- HOW TO COMPLETE THIS TASK
Faithfully repeat all of the records, as they are written below.

(EXTRACTED ENTRIES)

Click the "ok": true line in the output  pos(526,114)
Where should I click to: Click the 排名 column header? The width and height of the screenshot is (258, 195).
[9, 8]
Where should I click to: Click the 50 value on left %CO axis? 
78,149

(End EXTRACTED ENTRIES)

- SOLUTION
Click the "ok": true line in the output  pos(526,114)
Where should I click to: Click the 排名 column header? The width and height of the screenshot is (258, 195).
[9, 8]
Where should I click to: Click the 50 value on left %CO axis? 
78,149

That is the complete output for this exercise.